Not dirty thirty

upload.jpg
 i love my mom and dad. I love. 

i love my mom and dad. I love. 

So I turned 30 today. Well, 30 days actually. well 30 days sober actually. 

For some reason sobriety is all around while not being around at all.

My ego and pride are key factors of what got me into trouble a number of times before 30 days ago. for the past 5 years.  

And in pure form.. I am hot and cold and extreme one or the other... that's a always character defect.. not just addict one lol.  

So today, i feel, guess what two things, obviously nothing new.   

I feel disappointment because not one person has acknowledged my 'today's success' and considering i had a number of hands and support getting here today.. none of them have expressed praise or anything. and that makes me sad.   (PRIDE) 

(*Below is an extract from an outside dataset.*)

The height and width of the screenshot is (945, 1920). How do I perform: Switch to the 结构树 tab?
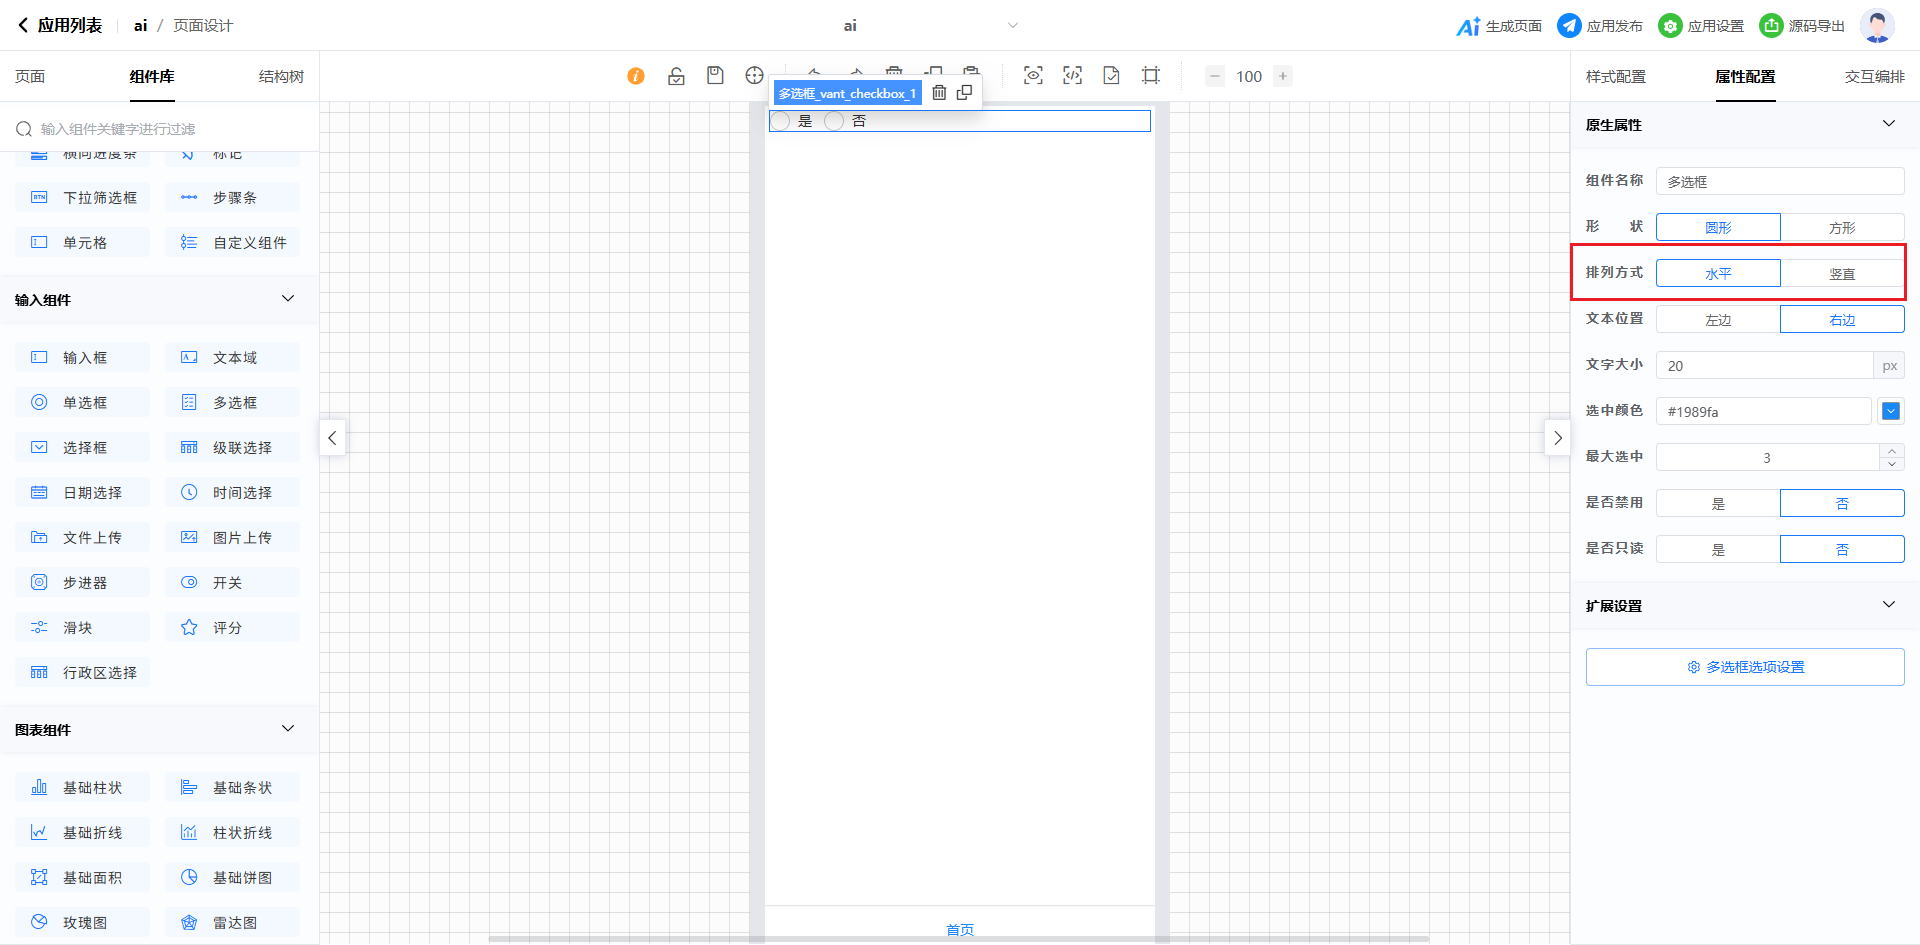coord(281,77)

last time i did this, a few times i relapsed those times at day 29. a few times that happen. then i did 90 in 90- over excessively doing two or three a day last time around.  then when i said out loud "i had this"  Almost for years later and here i am today saying "i dont have this". I did not then and i dont know and i know know if i ever will.. i know that i need meetings and i need to fucking get going these steps.  

So to now say to contradict my first victim, self pity comment ..

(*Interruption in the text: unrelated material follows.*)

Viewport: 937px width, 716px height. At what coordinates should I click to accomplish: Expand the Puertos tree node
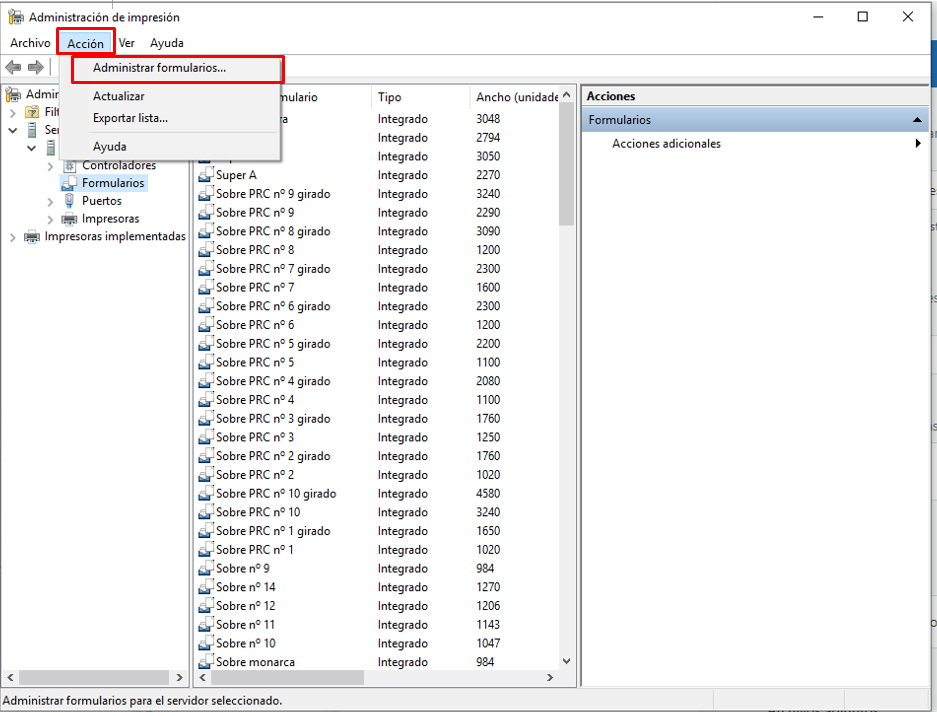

 i also i am honestly ok with not getting the praise and the prizes because i am not doing this for them, him, her or you i am doing this for me. and i feel accomplished compared to where i was 30 days ago, two years ago, 5 years ago, hell even yesterday.  and im ok with not playing the role that was playing which was selfish, pitiful and broken person. Today is today and today i dont need a chip or all the hugs, or the clap. today i just need to stay on the path.  because i know that i dont have a "one more time" left in me.. if i do a dance of a "one more time" it will be last .. cause my body is going to make that choice and i dont want to risk my 'fin' yet.  (GRATITUDE)  

I have to much to still do still but i do miss you at times. 

So for my 30 days today i did reach out to be of service. I inquired about giving back in some way to my community.  Because i have  purpose and i actually believe the smile that i wear.  awesome right? lol 

the world doesn't not revolve around me

i cant change someone 

people will be who they are 

i cant fix anyone 

people will do what they want to do 

i cant worry about anyone 

i can barely take care of myself 

i care about you 

but i have to care about myself now.